Los costos de la integración de México a EU

Soledad Loaeza
La firma de un tratado de libre comercio con Estados Unidos en 1992, vigente a partir de 1994, desde sus inicios desbordó el ámbito de lo puramente comercial, pues se fundaba en el reconocimiento no explícito de un amplio proceso de integración de México a la superpotencia, que estaba en marcha desde los años 80. La demografía, las finanzas, la seguridad de ambos países, estaban ya estrechamente vinculadas, y por esa misma razón lo estaban las áreas de decisión gubernamental relativas a esos temas. No obstante, nuestro margen de maniobra se ha reducido –como ocurre siempre cuando se establece una asociación– mucho más que el estadunidense, en vista de la debilidad de México frente a Estados Unidos.

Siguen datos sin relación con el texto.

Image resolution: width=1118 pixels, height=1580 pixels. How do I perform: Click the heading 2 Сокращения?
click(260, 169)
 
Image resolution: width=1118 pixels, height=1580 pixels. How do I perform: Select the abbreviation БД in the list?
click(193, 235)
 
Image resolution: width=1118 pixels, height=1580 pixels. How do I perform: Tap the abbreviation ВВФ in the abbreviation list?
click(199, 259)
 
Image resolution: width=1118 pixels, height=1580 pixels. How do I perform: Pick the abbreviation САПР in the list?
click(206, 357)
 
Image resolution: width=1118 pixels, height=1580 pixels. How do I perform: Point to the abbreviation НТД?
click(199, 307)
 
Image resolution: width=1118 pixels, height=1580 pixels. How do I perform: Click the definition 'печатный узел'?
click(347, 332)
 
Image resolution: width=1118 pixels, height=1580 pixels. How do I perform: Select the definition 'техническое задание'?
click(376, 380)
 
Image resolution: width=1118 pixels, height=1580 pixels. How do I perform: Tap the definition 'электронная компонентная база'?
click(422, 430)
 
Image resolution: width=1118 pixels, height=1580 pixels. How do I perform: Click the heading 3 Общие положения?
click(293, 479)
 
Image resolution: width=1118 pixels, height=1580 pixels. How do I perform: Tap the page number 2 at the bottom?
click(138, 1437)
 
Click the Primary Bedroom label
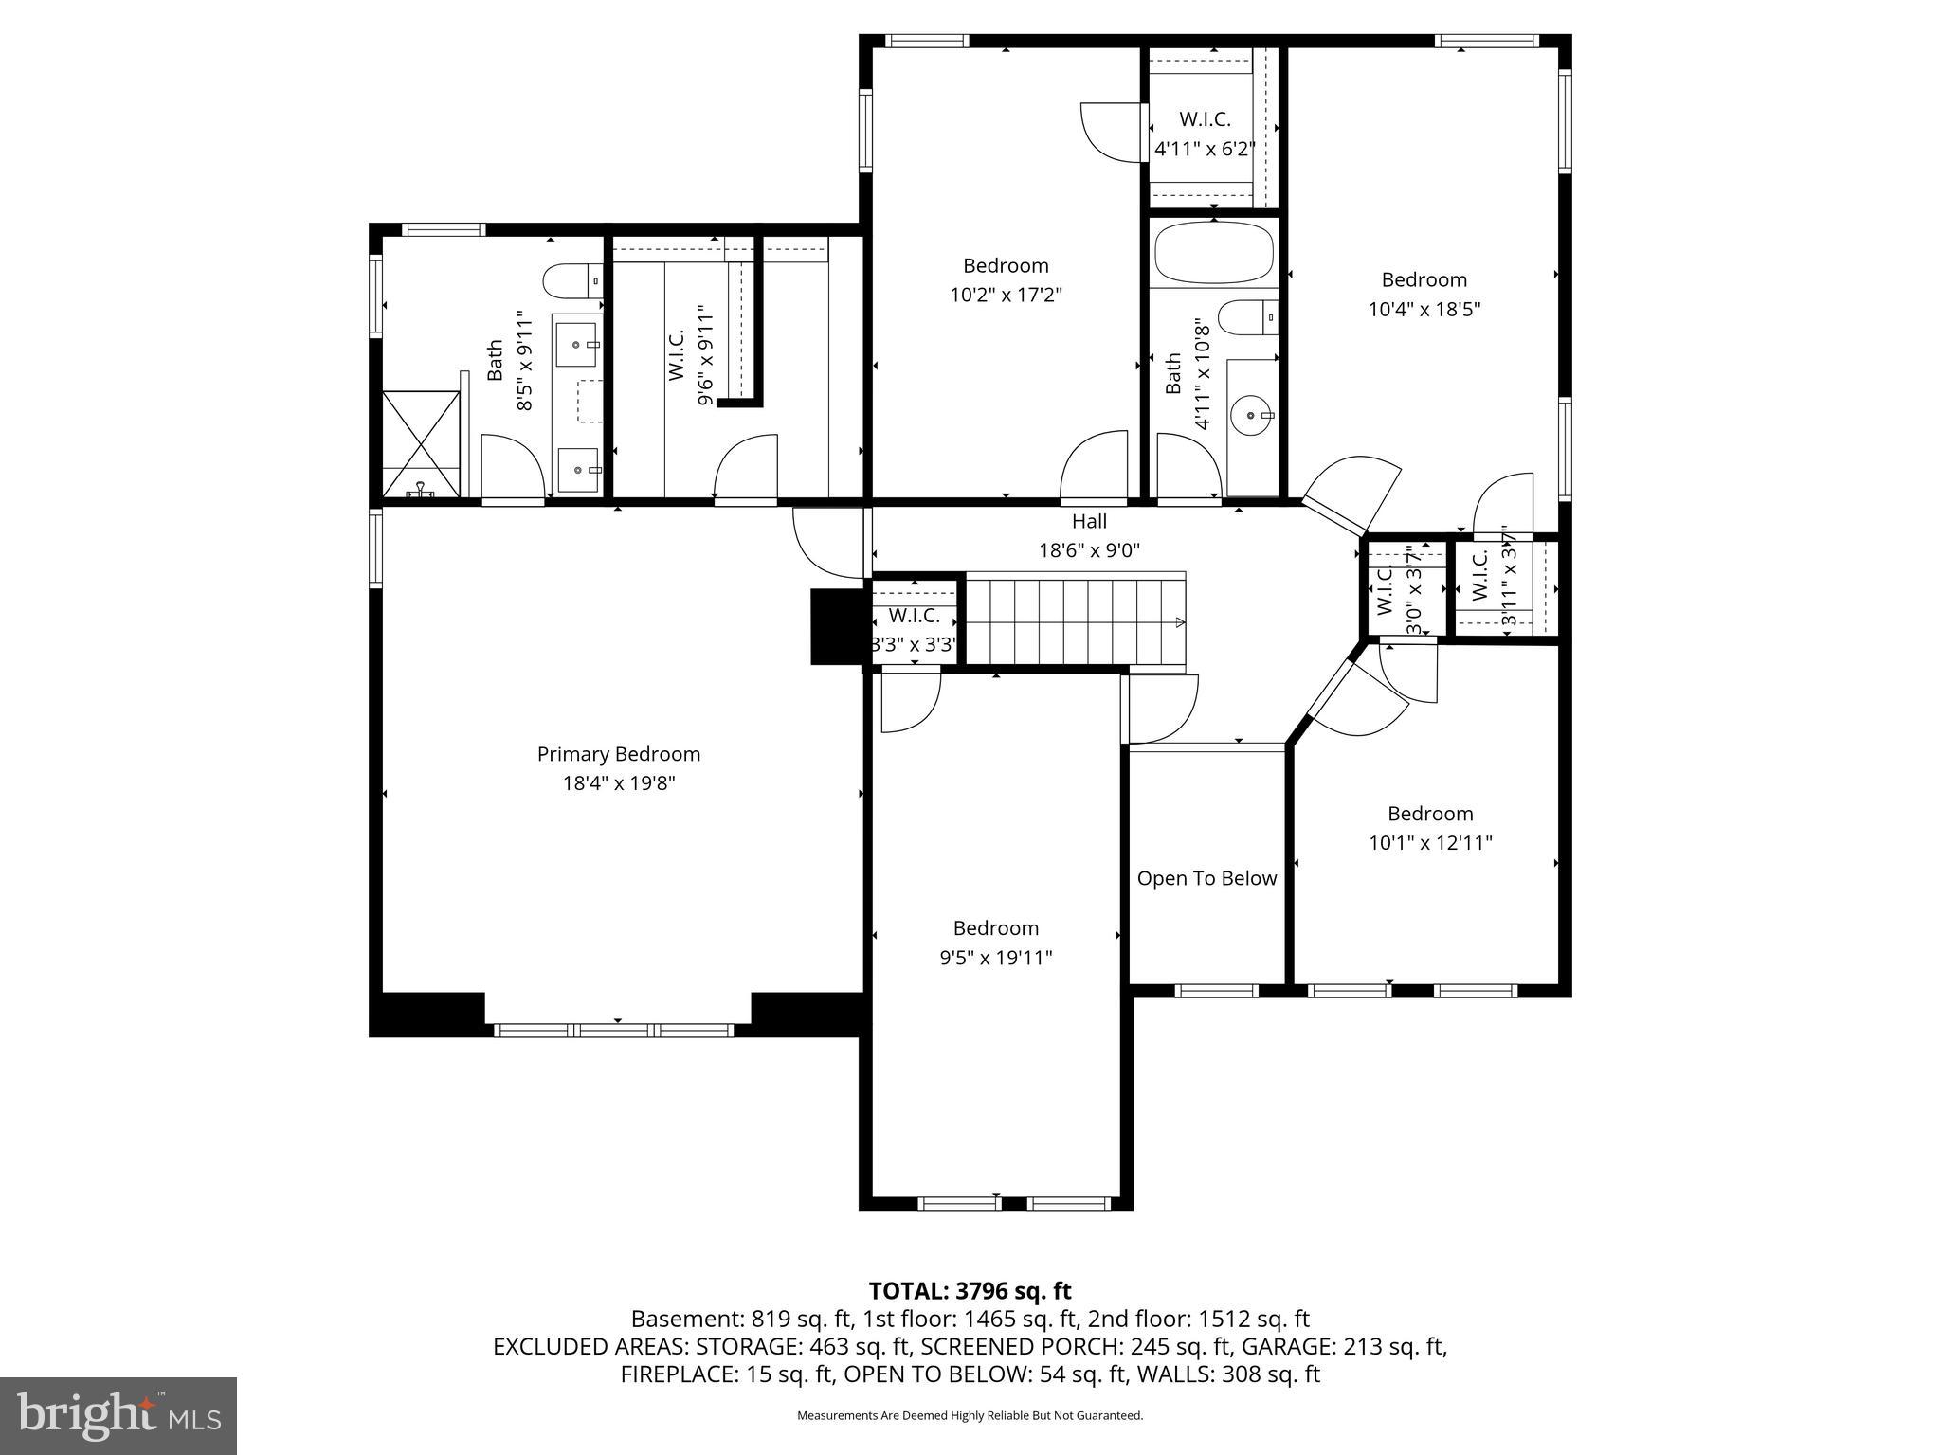point(618,754)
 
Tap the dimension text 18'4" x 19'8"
point(618,783)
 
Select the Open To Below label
point(1206,878)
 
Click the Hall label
point(1089,521)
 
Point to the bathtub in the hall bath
point(1214,252)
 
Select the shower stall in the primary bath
point(422,443)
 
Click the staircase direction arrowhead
point(1180,622)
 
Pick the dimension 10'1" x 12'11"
point(1430,843)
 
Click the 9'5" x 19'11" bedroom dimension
point(995,958)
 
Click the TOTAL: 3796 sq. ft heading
point(970,1290)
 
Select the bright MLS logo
point(118,1415)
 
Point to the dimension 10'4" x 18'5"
point(1424,309)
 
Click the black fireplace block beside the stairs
point(834,626)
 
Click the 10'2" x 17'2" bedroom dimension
point(1006,295)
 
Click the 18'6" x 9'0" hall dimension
point(1089,550)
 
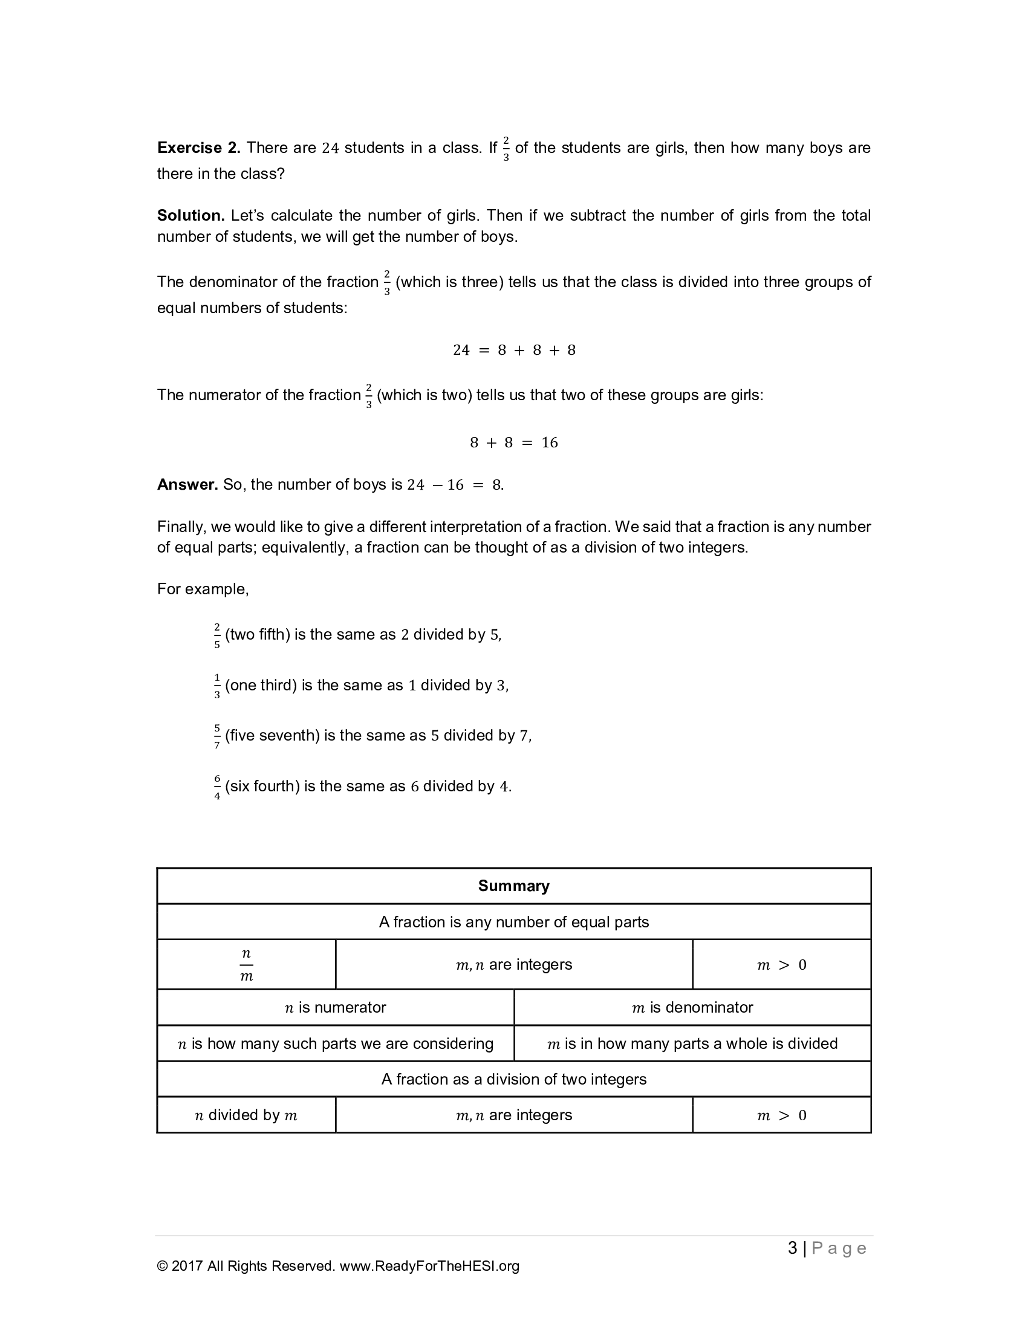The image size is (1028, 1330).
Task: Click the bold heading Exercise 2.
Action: coord(198,148)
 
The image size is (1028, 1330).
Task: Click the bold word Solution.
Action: coord(190,216)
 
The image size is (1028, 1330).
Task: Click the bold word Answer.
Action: coord(187,485)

No creo que se pueda hablar de una política específica en el origen de la integración; más bien la intención del Tratado de Libre Comercio de América del Norte (TLCAN) era introducir cierto orden en intercambios comerciales que ya estaban ocurriendo entre México y Estados Unidos, producto, en primer lugar, de la geografía. Más allá de la retórica, ni siquiera se esperaba que aumentara el comercio entre los dos países. No obstante, el acuerdo se convirtió en el referente central para la construcción de una nueva relación bilateral, en la piedra de toque de una política de largo plazo, véase, de una política de Estado.

La contribución mexicana a la formación de la nueva relación bilateral ha sido mucho mayor que la de su contraparte, pues mientras los estadunidenses siguen comportándose con nosotros como lo han hecho siempre, tratando de imponerse por las buenas o por las malas, nuestros gobiernos –en particular los últimos tres– ya ni siquiera trataron de resistir las imposiciones, sino que las solicitaron, como en términos prácticos ocurrió con la extranjerización bancaria, y como puede ocurrir con la aviación.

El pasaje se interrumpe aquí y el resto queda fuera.